> _Instructions for the task_
Return the entries in their entirety, precisely as given.

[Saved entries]
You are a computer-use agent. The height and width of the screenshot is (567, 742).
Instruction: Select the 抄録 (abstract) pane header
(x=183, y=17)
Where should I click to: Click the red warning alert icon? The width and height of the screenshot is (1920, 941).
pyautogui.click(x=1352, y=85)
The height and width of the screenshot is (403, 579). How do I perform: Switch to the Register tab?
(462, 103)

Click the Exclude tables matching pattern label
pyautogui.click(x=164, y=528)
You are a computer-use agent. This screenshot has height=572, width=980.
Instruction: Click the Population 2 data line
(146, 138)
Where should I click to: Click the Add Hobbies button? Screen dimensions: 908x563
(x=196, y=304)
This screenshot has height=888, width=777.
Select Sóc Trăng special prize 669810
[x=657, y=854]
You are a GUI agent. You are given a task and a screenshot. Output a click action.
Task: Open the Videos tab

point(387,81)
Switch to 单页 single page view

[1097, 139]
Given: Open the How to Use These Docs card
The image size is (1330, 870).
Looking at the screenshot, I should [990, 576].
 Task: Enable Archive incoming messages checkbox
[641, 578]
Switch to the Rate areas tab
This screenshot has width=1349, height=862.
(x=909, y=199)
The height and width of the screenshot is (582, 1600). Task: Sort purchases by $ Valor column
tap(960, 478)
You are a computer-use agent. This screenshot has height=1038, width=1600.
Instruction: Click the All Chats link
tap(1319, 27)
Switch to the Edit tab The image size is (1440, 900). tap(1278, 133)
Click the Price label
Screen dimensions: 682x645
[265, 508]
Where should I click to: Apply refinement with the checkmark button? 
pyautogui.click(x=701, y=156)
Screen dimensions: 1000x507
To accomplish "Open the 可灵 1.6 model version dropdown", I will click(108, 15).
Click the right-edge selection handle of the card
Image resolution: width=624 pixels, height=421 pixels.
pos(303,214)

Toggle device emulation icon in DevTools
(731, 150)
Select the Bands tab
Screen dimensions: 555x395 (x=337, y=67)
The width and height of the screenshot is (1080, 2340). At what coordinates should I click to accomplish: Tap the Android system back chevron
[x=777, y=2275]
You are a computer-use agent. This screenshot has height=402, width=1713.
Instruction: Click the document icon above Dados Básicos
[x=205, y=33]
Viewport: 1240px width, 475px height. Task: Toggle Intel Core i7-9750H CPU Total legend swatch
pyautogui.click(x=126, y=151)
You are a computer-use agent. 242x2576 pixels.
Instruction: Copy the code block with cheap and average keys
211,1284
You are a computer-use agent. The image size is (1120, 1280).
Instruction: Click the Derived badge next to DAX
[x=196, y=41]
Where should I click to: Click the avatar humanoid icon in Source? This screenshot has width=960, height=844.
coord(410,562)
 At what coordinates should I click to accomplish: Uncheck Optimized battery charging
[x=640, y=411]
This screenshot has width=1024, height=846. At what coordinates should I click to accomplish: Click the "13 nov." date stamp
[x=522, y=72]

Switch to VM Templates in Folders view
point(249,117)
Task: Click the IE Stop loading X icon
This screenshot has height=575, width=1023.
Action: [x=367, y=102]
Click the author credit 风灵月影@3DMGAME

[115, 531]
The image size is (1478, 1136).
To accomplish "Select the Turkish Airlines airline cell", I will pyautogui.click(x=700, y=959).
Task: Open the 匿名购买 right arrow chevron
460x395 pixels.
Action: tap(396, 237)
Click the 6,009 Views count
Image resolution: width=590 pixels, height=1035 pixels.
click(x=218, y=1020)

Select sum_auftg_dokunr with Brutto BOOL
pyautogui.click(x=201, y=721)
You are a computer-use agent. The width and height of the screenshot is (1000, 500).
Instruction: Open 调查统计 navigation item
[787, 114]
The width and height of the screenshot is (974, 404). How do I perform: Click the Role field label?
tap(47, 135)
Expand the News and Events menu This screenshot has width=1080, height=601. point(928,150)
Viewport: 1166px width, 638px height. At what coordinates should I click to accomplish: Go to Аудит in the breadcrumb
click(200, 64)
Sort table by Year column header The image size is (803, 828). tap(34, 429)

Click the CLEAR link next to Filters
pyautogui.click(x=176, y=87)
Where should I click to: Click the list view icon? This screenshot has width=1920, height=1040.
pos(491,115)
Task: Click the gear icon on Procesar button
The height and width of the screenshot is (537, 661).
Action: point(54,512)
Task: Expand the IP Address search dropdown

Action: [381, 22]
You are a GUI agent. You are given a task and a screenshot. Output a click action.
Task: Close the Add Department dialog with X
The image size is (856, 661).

> _Answer to the problem_
You are a computer-use agent. The height and width of the screenshot is (567, 742).
Instruction: Select the 抄録 (abstract) pane header
(x=183, y=17)
Where should I click to: Click the red warning alert icon? The width and height of the screenshot is (1920, 941).
pyautogui.click(x=1352, y=85)
The height and width of the screenshot is (403, 579). How do I perform: Switch to the Register tab?
(462, 103)

Click the Exclude tables matching pattern label
pyautogui.click(x=164, y=528)
You are a computer-use agent. This screenshot has height=572, width=980.
Instruction: Click the Population 2 data line
(146, 138)
Where should I click to: Click the Add Hobbies button? Screen dimensions: 908x563
(x=196, y=304)
This screenshot has height=888, width=777.
Select Sóc Trăng special prize 669810
[x=657, y=854]
You are a GUI agent. You are given a task and a screenshot. Output a click action.
Task: Open the Videos tab

point(387,81)
Switch to 单页 single page view

[1097, 139]
Given: Open the How to Use These Docs card
The image size is (1330, 870).
Looking at the screenshot, I should [990, 576].
 Task: Enable Archive incoming messages checkbox
[641, 578]
Switch to the Rate areas tab
This screenshot has width=1349, height=862.
(x=909, y=199)
The height and width of the screenshot is (582, 1600). Task: Sort purchases by $ Valor column
tap(960, 478)
You are a computer-use agent. This screenshot has height=1038, width=1600.
Instruction: Click the All Chats link
tap(1319, 27)
Switch to the Edit tab The image size is (1440, 900). tap(1278, 133)
Click the Price label
Screen dimensions: 682x645
[265, 508]
Where should I click to: Apply refinement with the checkmark button? 
pyautogui.click(x=701, y=156)
Screen dimensions: 1000x507
To accomplish "Open the 可灵 1.6 model version dropdown", I will click(108, 15).
Click the right-edge selection handle of the card
Image resolution: width=624 pixels, height=421 pixels.
pos(303,214)

Toggle device emulation icon in DevTools
(731, 150)
Select the Bands tab
Screen dimensions: 555x395 (x=337, y=67)
The width and height of the screenshot is (1080, 2340). At what coordinates should I click to accomplish: Tap the Android system back chevron
[x=777, y=2275]
You are a computer-use agent. This screenshot has height=402, width=1713.
Instruction: Click the document icon above Dados Básicos
[x=205, y=33]
Viewport: 1240px width, 475px height. Task: Toggle Intel Core i7-9750H CPU Total legend swatch
pyautogui.click(x=126, y=151)
You are a computer-use agent. 242x2576 pixels.
Instruction: Copy the code block with cheap and average keys
211,1284
You are a computer-use agent. The image size is (1120, 1280).
Instruction: Click the Derived badge next to DAX
[x=196, y=41]
Where should I click to: Click the avatar humanoid icon in Source? This screenshot has width=960, height=844.
coord(410,562)
 At what coordinates should I click to accomplish: Uncheck Optimized battery charging
[x=640, y=411]
This screenshot has width=1024, height=846. At what coordinates should I click to accomplish: Click the "13 nov." date stamp
[x=522, y=72]

Switch to VM Templates in Folders view
point(249,117)
Task: Click the IE Stop loading X icon
This screenshot has height=575, width=1023.
Action: [x=367, y=102]
Click the author credit 风灵月影@3DMGAME

[115, 531]
The image size is (1478, 1136).
To accomplish "Select the Turkish Airlines airline cell", I will pyautogui.click(x=700, y=959).
Task: Open the 匿名购买 right arrow chevron
460x395 pixels.
Action: tap(396, 237)
Click the 6,009 Views count
Image resolution: width=590 pixels, height=1035 pixels.
click(x=218, y=1020)

Select sum_auftg_dokunr with Brutto BOOL
pyautogui.click(x=201, y=721)
You are a computer-use agent. The width and height of the screenshot is (1000, 500).
Instruction: Open 调查统计 navigation item
[787, 114]
The width and height of the screenshot is (974, 404). How do I perform: Click the Role field label?
tap(47, 135)
Expand the News and Events menu This screenshot has width=1080, height=601. point(928,150)
Viewport: 1166px width, 638px height. At what coordinates should I click to accomplish: Go to Аудит in the breadcrumb
click(200, 64)
Sort table by Year column header The image size is (803, 828). tap(34, 429)

Click the CLEAR link next to Filters
pyautogui.click(x=176, y=87)
Where should I click to: Click the list view icon? This screenshot has width=1920, height=1040.
pos(491,115)
Task: Click the gear icon on Procesar button
The height and width of the screenshot is (537, 661).
Action: point(54,512)
Task: Expand the IP Address search dropdown

Action: [381, 22]
You are a GUI agent. You are given a task and a screenshot. Output a click action.
Task: Close the Add Department dialog with X
The image size is (856, 661).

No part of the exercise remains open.